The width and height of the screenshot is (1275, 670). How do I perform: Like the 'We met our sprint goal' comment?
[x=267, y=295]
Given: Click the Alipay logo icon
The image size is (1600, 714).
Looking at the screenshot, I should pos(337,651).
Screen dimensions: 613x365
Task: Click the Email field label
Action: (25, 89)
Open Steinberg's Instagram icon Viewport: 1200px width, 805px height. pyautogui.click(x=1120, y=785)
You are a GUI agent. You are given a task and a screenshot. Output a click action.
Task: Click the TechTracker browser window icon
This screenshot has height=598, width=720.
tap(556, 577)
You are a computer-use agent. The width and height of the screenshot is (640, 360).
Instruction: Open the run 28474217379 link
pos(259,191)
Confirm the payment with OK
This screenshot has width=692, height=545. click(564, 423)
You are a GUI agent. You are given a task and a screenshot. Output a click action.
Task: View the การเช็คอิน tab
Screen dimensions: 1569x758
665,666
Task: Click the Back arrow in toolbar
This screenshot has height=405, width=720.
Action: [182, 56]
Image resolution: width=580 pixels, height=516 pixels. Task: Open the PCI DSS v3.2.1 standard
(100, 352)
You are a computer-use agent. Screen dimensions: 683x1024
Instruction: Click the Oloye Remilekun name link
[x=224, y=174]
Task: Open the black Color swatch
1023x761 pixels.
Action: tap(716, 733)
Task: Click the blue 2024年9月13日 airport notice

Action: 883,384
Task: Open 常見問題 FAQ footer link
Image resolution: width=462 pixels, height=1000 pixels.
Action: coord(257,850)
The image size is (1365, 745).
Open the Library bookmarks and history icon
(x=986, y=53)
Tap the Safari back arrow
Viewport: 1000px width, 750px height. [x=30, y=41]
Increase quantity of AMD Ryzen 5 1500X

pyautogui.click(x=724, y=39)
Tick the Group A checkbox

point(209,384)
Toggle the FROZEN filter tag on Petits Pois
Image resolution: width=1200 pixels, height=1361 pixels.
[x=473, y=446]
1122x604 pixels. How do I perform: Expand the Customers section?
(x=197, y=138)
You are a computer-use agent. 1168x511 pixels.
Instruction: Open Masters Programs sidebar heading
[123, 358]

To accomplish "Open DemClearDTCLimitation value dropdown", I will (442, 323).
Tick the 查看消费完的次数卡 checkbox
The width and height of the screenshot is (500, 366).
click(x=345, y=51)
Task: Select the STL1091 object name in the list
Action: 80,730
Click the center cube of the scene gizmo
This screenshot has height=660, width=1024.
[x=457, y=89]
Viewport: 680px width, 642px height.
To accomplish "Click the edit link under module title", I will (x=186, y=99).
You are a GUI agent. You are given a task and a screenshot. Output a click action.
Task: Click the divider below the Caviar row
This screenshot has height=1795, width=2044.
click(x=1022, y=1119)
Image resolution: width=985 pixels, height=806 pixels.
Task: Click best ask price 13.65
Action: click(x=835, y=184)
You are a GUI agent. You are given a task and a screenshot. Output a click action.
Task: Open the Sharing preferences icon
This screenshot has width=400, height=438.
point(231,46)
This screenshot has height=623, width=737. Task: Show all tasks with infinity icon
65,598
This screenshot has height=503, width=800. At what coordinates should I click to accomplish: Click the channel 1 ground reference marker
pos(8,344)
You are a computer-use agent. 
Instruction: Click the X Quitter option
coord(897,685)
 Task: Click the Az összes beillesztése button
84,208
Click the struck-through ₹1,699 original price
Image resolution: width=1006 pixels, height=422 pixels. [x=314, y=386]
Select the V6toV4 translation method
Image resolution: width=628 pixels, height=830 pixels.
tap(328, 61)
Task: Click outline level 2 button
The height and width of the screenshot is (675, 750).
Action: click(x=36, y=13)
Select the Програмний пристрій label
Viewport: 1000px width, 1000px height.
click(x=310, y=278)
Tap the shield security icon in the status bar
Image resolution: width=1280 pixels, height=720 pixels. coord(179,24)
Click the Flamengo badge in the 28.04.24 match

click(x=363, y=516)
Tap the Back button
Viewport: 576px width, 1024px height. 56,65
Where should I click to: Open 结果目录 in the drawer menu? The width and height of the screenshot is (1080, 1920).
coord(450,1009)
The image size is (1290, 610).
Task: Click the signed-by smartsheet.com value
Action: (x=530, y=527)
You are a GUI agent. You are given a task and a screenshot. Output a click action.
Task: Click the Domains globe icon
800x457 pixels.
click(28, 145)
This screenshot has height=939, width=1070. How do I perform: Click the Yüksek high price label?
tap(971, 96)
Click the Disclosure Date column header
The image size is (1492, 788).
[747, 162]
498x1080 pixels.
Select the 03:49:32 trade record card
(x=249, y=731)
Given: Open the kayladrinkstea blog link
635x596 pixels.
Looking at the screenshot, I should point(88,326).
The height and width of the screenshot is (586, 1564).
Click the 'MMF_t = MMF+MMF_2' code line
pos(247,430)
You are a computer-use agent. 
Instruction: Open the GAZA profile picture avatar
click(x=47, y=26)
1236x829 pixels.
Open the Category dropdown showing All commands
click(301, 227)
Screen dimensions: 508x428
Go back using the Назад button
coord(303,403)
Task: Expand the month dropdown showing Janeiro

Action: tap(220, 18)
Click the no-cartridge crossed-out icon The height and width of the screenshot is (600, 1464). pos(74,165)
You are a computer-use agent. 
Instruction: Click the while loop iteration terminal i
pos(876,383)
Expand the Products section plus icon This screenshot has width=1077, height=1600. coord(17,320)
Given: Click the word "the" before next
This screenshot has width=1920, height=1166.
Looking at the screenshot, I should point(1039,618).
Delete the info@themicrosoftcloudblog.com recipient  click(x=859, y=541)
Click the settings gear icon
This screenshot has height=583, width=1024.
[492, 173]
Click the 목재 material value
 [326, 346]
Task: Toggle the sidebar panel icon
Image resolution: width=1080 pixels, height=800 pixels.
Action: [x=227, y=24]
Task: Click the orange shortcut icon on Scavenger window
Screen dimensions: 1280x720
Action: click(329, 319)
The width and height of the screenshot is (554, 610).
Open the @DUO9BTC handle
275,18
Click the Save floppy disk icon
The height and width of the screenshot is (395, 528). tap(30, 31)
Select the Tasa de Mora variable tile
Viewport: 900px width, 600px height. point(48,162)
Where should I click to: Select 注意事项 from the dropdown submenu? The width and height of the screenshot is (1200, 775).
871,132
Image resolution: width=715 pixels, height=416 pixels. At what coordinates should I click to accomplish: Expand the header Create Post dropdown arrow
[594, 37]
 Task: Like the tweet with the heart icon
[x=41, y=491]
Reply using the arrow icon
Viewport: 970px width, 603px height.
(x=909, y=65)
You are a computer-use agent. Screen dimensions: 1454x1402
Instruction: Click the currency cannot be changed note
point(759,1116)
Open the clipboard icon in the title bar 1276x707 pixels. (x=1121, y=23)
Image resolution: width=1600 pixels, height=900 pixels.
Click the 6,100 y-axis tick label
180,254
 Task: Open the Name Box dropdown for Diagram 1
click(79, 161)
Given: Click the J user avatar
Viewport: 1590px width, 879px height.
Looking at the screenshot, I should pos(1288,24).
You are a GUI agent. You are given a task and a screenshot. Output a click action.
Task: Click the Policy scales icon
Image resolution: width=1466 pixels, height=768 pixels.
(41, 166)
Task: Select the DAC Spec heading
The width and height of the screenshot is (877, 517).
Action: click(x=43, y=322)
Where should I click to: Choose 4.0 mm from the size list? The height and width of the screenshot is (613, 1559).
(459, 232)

☆ ☆ ☆ ☆ ☆

Across the data, pull every line containing the string "computer".

### Answer for the task
You are a computer-use agent. The width and height of the screenshot is (640, 360).
You are a computer-use agent. Screen dimensions: 683x1024
You are a computer-use agent. 1168x511 pixels.
You are a computer-use agent. 
You are a computer-use agent. 
You are a computer-use agent. 
You are a computer-use agent. Screen dimensions: 1454x1402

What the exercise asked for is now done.